# Trolling Trip 6-9



## macala (Oct 4, 2007)

It's goodto be back fishing bluewater since my Feb 10 Achilles heel rupture injury. I did a overnight trip with my nephews 2 weeks ago and I think I pushed my body too hard. I'll stay with day trips until I'm 100%.

We left 5:20 am and got onto a nice weed line 15miles southeast of the 131 hole. Trolled with no action for an hour and it was on until we left a 2:30. As soon as we passed a floating tree with thick grass, we had a barracuda hit our port rigger. As we slowed down, we had a double hook up that produced two nice Wahoos.



















We trolled the fishy area for the next 4 hours that produced 1 more wahoo, 3 Mahi Mahi and 5 mystery fish. We did lose 2 very nice wahoos as well. Enjoy the pictures.

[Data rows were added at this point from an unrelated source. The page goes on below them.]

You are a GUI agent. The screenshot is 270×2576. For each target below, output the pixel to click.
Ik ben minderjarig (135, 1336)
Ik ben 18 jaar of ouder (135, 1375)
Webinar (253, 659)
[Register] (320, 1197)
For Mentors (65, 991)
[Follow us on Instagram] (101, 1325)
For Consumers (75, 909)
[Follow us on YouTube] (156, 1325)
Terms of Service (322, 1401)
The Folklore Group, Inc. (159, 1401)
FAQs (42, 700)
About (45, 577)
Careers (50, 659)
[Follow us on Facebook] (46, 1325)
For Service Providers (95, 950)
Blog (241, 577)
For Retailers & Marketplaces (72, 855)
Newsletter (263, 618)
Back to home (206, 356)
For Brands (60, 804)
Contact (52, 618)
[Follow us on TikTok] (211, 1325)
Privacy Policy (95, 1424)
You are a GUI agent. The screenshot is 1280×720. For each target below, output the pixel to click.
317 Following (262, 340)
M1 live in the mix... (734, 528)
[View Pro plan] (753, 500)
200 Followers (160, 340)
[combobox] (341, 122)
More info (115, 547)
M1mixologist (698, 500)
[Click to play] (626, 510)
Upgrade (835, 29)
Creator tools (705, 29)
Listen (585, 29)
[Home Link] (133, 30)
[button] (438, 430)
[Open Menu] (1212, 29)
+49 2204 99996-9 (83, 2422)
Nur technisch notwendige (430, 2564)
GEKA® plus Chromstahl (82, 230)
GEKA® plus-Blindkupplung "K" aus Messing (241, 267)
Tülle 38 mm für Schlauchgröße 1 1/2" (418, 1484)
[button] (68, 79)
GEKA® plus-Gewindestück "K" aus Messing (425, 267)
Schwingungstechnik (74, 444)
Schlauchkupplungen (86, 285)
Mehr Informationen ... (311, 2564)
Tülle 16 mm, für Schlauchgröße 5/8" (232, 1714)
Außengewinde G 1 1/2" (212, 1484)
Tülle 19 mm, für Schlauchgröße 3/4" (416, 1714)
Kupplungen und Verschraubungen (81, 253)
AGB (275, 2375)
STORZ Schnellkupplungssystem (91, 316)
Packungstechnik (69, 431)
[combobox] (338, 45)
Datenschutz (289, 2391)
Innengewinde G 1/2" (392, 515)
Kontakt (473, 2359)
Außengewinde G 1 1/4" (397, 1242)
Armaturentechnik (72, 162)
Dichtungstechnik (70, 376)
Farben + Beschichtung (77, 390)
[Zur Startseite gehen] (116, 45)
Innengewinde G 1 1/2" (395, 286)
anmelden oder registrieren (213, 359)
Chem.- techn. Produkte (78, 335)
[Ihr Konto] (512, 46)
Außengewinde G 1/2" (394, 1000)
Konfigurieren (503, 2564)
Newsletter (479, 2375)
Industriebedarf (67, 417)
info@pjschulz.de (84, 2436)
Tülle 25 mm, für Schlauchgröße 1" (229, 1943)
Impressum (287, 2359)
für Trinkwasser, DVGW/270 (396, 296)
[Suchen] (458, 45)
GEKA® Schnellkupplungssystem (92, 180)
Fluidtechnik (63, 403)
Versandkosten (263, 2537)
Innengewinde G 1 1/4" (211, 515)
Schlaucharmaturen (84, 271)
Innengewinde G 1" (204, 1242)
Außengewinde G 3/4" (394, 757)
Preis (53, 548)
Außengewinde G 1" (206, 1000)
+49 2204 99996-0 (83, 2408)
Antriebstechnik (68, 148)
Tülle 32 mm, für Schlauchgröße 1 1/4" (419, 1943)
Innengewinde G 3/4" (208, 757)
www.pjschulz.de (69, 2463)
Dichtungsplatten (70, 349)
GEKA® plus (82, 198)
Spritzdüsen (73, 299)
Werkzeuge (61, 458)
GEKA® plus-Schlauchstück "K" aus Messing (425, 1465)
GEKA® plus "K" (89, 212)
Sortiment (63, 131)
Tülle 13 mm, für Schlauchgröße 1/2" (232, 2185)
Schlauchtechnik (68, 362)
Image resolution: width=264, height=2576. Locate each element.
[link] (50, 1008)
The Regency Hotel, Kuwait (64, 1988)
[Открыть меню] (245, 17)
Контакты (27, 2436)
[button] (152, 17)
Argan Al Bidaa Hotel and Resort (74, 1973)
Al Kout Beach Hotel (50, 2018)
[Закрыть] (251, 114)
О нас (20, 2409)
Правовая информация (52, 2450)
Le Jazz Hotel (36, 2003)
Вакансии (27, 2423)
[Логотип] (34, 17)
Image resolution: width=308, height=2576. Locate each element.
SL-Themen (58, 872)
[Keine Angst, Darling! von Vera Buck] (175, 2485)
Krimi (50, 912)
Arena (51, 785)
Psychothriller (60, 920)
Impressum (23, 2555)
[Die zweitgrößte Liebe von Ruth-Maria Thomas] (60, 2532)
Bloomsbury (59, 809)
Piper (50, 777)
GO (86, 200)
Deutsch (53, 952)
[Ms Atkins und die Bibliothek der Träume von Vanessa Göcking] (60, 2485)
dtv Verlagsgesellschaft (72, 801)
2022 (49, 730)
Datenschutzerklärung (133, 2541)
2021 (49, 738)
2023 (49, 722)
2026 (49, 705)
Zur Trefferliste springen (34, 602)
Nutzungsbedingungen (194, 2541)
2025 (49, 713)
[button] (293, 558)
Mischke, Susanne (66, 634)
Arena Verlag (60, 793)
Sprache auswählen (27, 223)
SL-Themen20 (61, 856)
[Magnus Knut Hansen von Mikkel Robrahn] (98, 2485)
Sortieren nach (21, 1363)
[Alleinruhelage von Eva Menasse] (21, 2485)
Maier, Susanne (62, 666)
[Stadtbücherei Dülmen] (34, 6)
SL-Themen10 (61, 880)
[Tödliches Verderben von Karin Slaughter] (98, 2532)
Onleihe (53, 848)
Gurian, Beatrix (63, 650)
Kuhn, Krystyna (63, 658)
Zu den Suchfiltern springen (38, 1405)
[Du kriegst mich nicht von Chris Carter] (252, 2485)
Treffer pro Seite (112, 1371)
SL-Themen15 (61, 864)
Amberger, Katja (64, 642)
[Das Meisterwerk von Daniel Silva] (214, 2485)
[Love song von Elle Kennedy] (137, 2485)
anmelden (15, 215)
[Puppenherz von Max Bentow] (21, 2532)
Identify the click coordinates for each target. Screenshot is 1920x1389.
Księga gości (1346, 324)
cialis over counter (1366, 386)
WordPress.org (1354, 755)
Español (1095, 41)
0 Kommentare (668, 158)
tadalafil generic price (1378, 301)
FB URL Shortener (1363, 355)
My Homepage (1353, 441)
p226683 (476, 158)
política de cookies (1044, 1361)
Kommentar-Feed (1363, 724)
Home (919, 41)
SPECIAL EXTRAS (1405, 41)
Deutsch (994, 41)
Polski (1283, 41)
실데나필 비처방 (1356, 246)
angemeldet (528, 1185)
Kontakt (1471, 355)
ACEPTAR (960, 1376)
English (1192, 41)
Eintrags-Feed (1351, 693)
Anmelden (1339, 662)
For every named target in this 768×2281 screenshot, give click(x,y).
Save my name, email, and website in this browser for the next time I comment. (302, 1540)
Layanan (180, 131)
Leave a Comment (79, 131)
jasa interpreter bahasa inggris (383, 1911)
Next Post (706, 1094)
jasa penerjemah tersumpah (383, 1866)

All were caught on naked ballyhoo and ilander ballyhoo. The weed line is moving fast south - south west.We ran to the Spur and west, and it was green / dead. The weedline we fished was in blended blue with alot of life. Good luck and I think this weekend, the Spur should be Great.

Jeff


----------



## FenderBender (Oct 2, 2007)

The first pic of the mahi where he is all alive and lit up is great! Beautiful. Good catch.


----------



## Capt. Mickey Locke (Oct 4, 2007)

Thats a good box of Hoo's and Mahi!


----------



## specslayer (Oct 9, 2007)

DANG some nice big bulls and nice hoos too


----------



## TCAT (Oct 9, 2007)

Damn nice dolphin. Glad to see the cat back in action.


----------



## Corpsman (Oct 3, 2007)

Good to see you back in the game Jeff.


----------



## ilander (Oct 2, 2007)

Thanks for the report. Glad to hear that some lines are forming. Good mess of fish. :bowdown


----------



## MSViking (Oct 11, 2007)

Really nice pics! Always love to see the pic taken offshore! your post illustrates the hit or miss of finding good water offshore when it is far and few between. I've become addicted to offshore forecasting sites like Hilton's, Terrafin and supermap. they have taken some of the run and risk out of the game, but it still comes down to finding life filled water!

I can relate to the recovery issue, I had my shoulder replaced a few years back and it took me forever to totally bounce back. I still cant recover from the long offshore trips like I used to.

MScontender


----------



## andyyar (Nov 4, 2007)

Very Nice Jeff. Thanks for the report


----------



## PELAGIC PIRATE (Oct 10, 2007)

Nice Catch ...........



You always seem to be on the fish, guess its your CALI experience being put to use on the Gulf.





Hope you get back to 100% soon.





MIKE


----------



## Mullethead (Oct 4, 2007)

Thanks for the report - good job! nice to see those quality fish in close -


----------



## NaClH2O (Feb 14, 2008)

Hey thats what I'm talkin about right there. Great report, can't wait for Saturday to get here.


----------



## HaterAide (Nov 9, 2007)

Very nice dolphin.

Looks like those fish could use some ice though!oke


----------



## Xiphius (Oct 10, 2007)

Welcome back Jeff..nice box of fish. I see your still runnningthe Glacier.....How's the new rig coming along?


----------



## fishhunter38 (Feb 24, 2009)

looks like an awsome trip:clap


----------